Deputado, envolvido com Lúcio Funaro desde mensalão, ainda tem contato com ele

RIO — As revelações da Operação Lava-Jato enterram de vez as tentativas do presidente da Câmara, deputado Eduardo Cunha (PMDB-RJ), de se desvincular do doleiro Lúcio Bolonha Funaro, uma sombra na trajetória do parlamentar desde 2005.

 De acordo com o delator Júlio Camargo, consultor da empreiteira asiática Toyo Setal, Funaro foi um dos passageiros, no ano passado, de voos em táxi aéreo faturados como parte do pagamento de propina a Eduardo Cunha. Num dos voos, no dia 3 de agosto, Funaro e Cunha viajaram juntos.
Em esquema semelhante ao utilizado contra a Samsung, fornecedora de navios-sonda à Petrobras, Cunha teria usado requerimentos assinados pela então deputada Solange Almeida (PMDB-RJ), na Câmara, para pressionar a Schahin Engenharia a pagar uma dívida cobrada por Funaro.

Investigados pela Procuradoria-Geral da República, os voos-propina teriam sido pagos por Júlio Camargo, delator do esquema de corrupção na estatal, para saldar uma dívida residual de R$ 500 mil, a que o deputado julgava ter direito por conta de variação cambial do suborno. Deste total, R$ 200 mil teriam sido quitados em dinheiro e R$ 300 mil em créditos em voos de táxi aéreo.
De acordo com as investigações, Cunha só usou R$ 122.245 da quota em três viagens. Na primeira, dia 29 de agosto do ano passado, ao custo de R$ 44.200, Funaro e Raquel Aldejante Pitta viajaram no jatinho PP MIS, da Global Taxi Aéreo, nos trechos Congonhas/Salvador/São João da Boa Vista/Viracopos. Na segunda, Cunha e Funaro voaram juntos, no jato PR JET, da Reali Taxi Aéreo, dia 3 de setembro, por R$ 38.220, nos trechos Congonhas/Brasília/Aeroporto de Jacarepaguá/Congonhas. Os horários das decolagens sugerem que Furano se encontrou com Cunha em Brasília e, depois, eles voltaram juntos a partir da capital.


OPERADOR A BORDO
A terceira viagem, dia 9 de setembro, transportou no PR JET, por R$ 39.825, Cunha e o assessor Altair Alves Pinto nos trechos Congonhas/Rio de Janeiro/Brasília. Altair aparece na delação premiada de Fernando Falcão Soares como o operador que teria recebido propina em nome de Cunha. Camargo autorizou que a Global Táxi Aéreo faturasse os voos solicitados, mas os investigadores suspeitam que o deputado não tenha usado toda a quota por causa do avanço na Lava-Jato.

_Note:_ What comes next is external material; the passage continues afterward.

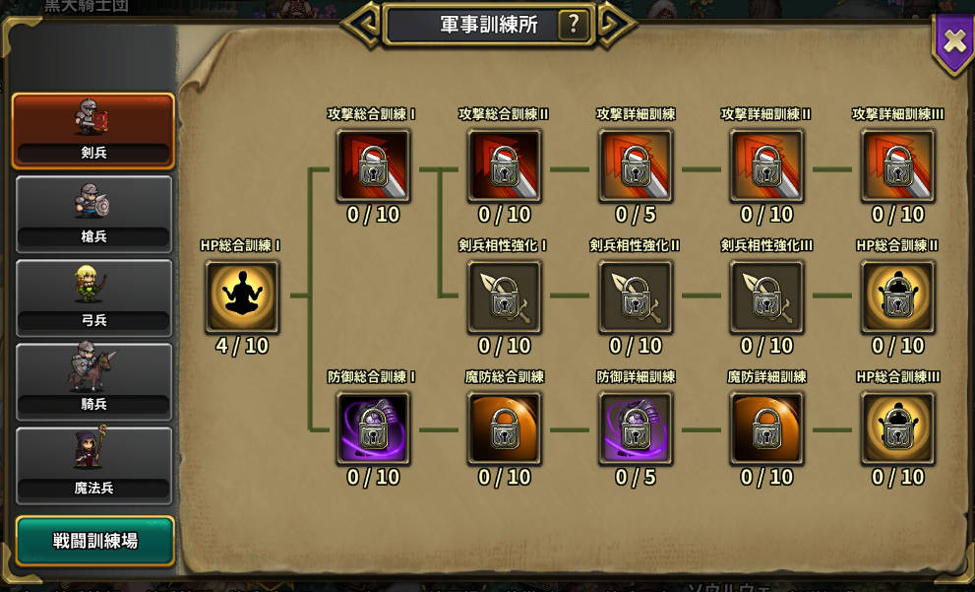Select the locked 剣兵相性強化III icon

(x=766, y=296)
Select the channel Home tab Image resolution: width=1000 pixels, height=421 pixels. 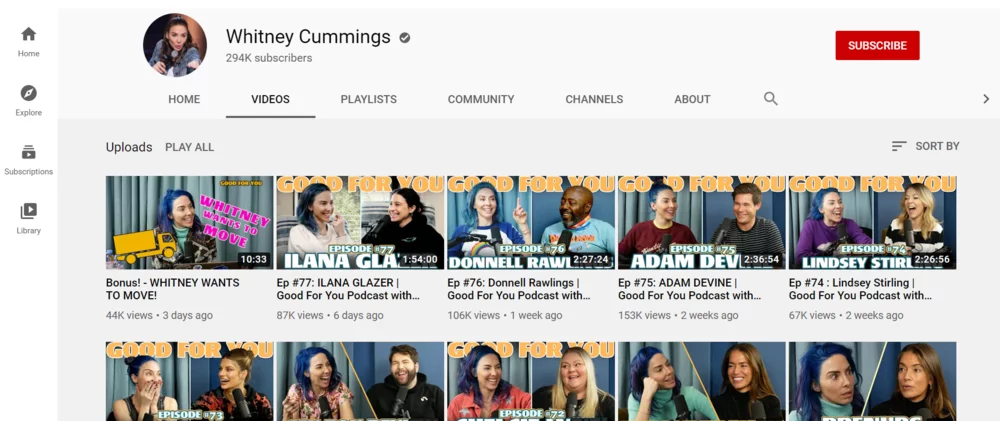click(x=184, y=99)
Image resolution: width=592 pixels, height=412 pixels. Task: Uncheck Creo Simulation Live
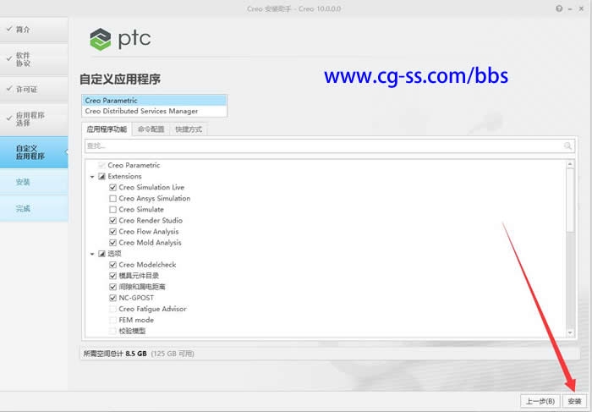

A relação entre Cunha e Funaro é publica desde 2005, quando o doleiro teve de explicar à CPI dos Correios as razões que o levaram a pagar, mensalmente, aluguel de R$ 2.200 e condomínio de mais de R$ 600 para o deputado no flat Blue Tree Towers, em Brasília. Uma corretora do doleiro teria lucrado milhões com operações no Fundo Prece, dos funcionários da Companhia Estadual de Água e Esgoto do Rio de Janeiro (Cedae), na época em que o deputado tinha forte influência política na empresa.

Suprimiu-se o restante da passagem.